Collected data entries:
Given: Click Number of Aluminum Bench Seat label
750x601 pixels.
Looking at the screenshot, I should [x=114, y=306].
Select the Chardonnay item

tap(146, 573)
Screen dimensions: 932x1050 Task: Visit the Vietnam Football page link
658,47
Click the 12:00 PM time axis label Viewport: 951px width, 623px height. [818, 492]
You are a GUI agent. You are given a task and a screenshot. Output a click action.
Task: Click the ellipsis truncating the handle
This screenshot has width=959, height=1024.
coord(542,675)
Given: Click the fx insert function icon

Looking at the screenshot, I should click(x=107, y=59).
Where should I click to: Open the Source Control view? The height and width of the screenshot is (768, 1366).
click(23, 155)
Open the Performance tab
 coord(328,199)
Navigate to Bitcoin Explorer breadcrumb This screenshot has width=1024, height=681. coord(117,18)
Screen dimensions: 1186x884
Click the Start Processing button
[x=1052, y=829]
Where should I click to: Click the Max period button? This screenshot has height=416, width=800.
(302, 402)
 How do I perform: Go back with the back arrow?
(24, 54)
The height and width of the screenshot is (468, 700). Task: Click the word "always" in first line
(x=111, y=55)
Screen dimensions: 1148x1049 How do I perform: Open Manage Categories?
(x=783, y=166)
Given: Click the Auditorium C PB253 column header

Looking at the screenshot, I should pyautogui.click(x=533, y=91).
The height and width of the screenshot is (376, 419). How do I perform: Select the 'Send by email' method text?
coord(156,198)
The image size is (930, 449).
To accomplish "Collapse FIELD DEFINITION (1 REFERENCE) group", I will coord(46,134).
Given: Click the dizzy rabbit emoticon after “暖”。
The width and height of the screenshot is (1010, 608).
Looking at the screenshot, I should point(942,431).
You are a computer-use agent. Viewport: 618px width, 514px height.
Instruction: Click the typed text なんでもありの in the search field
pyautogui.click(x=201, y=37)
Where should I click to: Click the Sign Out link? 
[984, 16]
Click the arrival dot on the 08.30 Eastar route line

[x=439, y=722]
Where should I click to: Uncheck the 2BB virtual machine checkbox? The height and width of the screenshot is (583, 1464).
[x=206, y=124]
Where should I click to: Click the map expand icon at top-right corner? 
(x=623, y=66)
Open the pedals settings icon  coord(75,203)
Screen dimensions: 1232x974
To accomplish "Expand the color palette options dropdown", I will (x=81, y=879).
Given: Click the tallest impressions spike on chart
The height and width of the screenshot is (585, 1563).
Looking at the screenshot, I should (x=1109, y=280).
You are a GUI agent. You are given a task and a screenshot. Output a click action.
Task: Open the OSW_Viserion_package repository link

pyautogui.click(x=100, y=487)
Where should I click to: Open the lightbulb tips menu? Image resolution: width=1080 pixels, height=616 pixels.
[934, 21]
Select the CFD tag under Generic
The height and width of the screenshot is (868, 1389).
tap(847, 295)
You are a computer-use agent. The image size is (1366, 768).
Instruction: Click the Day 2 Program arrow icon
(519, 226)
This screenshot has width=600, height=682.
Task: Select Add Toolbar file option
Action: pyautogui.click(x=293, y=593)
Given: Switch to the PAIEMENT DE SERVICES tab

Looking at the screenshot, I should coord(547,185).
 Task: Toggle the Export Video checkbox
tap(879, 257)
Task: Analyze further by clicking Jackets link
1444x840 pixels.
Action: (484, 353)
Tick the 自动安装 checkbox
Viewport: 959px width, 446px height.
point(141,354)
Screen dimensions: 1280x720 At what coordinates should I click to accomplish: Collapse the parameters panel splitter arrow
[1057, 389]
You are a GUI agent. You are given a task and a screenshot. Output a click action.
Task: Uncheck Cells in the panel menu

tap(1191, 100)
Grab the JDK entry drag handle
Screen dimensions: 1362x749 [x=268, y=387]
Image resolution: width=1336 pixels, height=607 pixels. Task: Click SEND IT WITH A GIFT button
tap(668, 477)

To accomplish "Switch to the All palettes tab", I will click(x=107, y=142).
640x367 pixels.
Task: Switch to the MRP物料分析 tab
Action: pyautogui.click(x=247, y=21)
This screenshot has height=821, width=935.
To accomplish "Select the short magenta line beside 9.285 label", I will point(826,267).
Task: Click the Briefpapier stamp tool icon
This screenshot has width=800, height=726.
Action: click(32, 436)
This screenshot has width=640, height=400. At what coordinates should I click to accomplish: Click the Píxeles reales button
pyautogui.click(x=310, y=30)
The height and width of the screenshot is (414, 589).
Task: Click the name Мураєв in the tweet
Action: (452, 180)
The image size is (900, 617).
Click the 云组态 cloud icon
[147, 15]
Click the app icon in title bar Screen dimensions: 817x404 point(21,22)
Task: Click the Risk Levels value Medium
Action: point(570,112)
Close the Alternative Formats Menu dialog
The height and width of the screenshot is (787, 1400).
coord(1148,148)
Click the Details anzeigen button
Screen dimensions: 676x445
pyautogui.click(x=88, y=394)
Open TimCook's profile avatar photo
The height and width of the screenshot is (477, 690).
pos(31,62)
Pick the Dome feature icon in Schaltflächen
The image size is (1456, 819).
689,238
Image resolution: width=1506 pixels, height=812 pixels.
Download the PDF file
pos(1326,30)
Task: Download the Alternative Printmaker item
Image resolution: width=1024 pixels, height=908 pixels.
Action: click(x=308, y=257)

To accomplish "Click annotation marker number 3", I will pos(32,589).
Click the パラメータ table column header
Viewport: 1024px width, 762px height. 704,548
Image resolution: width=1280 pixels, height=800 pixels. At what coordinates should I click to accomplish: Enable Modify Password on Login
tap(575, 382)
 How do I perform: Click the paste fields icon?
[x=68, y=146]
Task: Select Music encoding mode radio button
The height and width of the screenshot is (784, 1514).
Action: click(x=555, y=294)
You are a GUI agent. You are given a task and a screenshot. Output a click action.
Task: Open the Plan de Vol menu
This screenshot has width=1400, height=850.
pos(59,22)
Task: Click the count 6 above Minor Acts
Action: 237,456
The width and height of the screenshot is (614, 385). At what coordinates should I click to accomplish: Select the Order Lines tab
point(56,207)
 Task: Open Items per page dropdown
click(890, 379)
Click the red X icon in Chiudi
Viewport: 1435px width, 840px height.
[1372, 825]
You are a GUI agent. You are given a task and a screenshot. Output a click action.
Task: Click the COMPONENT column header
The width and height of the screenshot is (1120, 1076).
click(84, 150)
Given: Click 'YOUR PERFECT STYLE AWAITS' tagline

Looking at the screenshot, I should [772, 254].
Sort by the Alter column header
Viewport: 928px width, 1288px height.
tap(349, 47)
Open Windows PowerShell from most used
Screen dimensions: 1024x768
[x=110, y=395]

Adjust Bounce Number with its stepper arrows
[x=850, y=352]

## Exercise
For each line above that contains the word "Alternative", make a copy.

## Problem solution
Close the Alternative Formats Menu dialog
Task: Download the Alternative Printmaker item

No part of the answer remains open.